• What needs to be done
Give again, unchanged, the line that contains "LexOrbis (342, 116)" together with every line that follows it until the entries end.

• Data for this task
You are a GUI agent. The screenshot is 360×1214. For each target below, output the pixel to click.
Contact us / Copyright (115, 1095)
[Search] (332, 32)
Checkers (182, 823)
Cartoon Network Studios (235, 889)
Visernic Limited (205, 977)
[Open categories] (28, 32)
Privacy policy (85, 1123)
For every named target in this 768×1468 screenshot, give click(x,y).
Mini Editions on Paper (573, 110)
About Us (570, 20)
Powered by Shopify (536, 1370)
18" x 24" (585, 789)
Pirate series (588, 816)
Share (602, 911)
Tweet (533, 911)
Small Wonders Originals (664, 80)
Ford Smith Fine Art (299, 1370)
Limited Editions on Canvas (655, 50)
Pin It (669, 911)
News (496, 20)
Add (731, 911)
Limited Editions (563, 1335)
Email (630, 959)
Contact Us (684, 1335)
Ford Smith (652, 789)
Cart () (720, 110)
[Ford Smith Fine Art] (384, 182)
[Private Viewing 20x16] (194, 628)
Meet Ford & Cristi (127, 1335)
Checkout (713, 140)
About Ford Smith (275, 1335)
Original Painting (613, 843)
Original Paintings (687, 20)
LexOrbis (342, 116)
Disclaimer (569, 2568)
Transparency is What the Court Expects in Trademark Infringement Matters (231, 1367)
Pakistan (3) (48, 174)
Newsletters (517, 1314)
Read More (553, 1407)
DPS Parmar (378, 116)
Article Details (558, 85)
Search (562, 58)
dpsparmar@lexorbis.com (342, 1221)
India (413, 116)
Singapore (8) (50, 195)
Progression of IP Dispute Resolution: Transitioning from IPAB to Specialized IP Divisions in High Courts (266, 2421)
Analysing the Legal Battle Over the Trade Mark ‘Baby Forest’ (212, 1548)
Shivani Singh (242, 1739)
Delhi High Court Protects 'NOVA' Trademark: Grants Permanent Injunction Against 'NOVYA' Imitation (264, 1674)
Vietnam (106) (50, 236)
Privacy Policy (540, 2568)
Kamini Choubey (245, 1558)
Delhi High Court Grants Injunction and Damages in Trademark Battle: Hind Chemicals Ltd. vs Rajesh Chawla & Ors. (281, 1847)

• Result for this exercise
LexOrbis (342, 116)
Disclaimer (569, 2568)
Transparency is What the Court Expects in Trademark Infringement Matters (231, 1367)
Pakistan (3) (48, 174)
Newsletters (517, 1314)
Read More (553, 1407)
DPS Parmar (378, 116)
Article Details (558, 85)
Search (562, 58)
dpsparmar@lexorbis.com (342, 1221)
India (413, 116)
Singapore (8) (50, 195)
Progression of IP Dispute Resolution: Transitioning from IPAB to Specialized IP Divisions in High Courts (266, 2421)
Analysing the Legal Battle Over the Trade Mark ‘Baby Forest’ (212, 1548)
Shivani Singh (242, 1739)
Delhi High Court Protects 'NOVA' Trademark: Grants Permanent Injunction Against 'NOVYA' Imitation (264, 1674)
Vietnam (106) (50, 236)
Privacy Policy (540, 2568)
Kamini Choubey (245, 1558)
Delhi High Court Grants Injunction and Damages in Trademark Battle: Hind Chemicals Ltd. vs Rajesh Chawla & Ors. (281, 1847)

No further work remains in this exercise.